[Task statement]: What is needed is each line of the data below that holds the string "computer".

Top of Recorded information

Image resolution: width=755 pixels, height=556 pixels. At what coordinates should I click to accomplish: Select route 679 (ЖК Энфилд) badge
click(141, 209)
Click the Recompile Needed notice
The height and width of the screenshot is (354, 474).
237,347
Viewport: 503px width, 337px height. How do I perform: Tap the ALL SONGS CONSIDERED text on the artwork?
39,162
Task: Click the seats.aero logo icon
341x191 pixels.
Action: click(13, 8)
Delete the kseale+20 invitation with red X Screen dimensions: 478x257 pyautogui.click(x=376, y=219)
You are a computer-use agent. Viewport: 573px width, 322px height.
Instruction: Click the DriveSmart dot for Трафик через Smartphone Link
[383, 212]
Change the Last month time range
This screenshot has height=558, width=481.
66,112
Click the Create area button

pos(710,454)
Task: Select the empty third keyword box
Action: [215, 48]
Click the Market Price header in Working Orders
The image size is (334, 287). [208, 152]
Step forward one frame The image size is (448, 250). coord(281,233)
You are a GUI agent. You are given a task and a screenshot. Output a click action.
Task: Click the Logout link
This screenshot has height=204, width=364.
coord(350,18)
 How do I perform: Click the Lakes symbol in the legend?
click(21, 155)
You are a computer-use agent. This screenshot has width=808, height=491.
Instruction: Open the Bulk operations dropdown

Bottom of Recorded information

[Result for this task]:
You are a computer-use agent. Viewport: 573px width, 322px height.
You are a computer-use agent. This screenshot has width=808, height=491.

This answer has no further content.